Clearly from your suggestion you really understand the problem. I had wondered myself whether there was a spacer i had missed, but as you say it's a small shim that would be required for a temporary solution. As i can now get my rock bottom gear and i am happy there is no catastrophic failure imminent (plus no idea where i'd get the right sort of spacer) i'll leave well alone now until after the ride. As it happens, my pal is coming up from east devon (lympstone) for the trip to the south coast and i was rather panicking as i didn't want to let him down.

In the longer term, any idea exactly what the problem/solution is? Worn RD perhaps? It seems now that it was nothing to do with the original modification; the chain and (large) RD are fine for the current set up.

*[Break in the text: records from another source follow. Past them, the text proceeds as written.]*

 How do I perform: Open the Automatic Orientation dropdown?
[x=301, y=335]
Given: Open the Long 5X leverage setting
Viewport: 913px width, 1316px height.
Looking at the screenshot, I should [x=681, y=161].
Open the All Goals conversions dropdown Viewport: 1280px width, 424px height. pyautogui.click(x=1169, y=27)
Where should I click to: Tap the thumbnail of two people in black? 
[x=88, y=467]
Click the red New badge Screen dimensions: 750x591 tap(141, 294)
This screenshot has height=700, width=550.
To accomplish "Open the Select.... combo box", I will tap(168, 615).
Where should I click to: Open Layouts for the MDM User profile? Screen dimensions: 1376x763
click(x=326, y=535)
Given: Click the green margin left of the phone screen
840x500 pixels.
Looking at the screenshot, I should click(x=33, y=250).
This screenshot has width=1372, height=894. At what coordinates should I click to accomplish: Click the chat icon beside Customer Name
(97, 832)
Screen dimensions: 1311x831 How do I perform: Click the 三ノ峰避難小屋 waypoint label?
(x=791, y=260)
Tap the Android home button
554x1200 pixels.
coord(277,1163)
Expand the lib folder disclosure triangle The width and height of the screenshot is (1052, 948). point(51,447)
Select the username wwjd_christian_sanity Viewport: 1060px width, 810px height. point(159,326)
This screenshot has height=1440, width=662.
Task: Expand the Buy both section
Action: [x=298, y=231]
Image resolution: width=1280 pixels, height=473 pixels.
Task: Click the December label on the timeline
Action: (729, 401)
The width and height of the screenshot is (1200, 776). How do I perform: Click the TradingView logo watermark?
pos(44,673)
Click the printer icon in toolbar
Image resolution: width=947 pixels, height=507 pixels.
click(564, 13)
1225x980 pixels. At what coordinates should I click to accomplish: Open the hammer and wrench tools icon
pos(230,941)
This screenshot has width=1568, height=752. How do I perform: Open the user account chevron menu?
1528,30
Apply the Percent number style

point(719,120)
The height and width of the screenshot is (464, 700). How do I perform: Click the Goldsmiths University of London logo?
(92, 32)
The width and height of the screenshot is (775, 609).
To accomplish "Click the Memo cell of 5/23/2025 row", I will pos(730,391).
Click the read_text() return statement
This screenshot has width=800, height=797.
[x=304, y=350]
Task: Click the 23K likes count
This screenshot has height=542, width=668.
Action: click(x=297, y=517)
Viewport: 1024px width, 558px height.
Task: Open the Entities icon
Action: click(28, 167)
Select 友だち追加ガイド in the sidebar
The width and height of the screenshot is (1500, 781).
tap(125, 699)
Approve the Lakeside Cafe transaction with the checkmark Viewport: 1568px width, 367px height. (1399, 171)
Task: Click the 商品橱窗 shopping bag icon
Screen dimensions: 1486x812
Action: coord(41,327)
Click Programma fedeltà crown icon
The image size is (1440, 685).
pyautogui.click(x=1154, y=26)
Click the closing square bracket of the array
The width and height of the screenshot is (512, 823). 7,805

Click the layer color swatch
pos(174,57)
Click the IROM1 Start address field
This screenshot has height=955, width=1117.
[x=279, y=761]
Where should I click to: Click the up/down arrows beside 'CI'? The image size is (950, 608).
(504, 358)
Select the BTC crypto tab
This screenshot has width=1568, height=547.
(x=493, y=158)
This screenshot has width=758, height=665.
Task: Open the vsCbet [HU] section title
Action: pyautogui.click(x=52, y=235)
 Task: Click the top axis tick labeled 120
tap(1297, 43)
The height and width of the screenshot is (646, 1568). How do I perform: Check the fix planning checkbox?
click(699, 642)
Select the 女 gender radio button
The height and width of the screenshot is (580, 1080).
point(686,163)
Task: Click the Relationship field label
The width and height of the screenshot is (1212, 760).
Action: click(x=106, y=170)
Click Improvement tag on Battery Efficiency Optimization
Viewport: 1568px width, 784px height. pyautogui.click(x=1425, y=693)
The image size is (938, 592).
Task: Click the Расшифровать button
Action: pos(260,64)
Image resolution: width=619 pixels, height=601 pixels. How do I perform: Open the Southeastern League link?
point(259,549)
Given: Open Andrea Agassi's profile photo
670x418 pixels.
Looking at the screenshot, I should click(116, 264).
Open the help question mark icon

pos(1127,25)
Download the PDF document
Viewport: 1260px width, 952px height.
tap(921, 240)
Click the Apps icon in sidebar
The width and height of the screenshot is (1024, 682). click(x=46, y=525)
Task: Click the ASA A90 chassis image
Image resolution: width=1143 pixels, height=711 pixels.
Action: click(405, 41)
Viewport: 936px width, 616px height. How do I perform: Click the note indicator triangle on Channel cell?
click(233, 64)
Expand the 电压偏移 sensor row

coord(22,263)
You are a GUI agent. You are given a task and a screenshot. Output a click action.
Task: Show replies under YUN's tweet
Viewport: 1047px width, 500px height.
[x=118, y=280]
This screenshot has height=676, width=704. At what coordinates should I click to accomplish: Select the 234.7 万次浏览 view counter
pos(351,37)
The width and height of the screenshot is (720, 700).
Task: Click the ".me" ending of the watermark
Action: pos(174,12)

Incidentally, i believe the RD has a 45t chain capacity, so it should be fine for a 25 + 16 set up too if i eventually redo the mod.
 

mrbikerboy73

Über Member
Location
Worthing, UK
I had a rear wheel replaced under warranty and the bike shop forgot to put the spacer on the freehub before installing the cassette. I wondered why it was suddenly shifting so badly and this was the reason. The cassette rattled and wobbled too. If a spacer had been missed out, the cassette would be that much closer to the hub, which could result in being unable to shift onto the largest cog on the rear.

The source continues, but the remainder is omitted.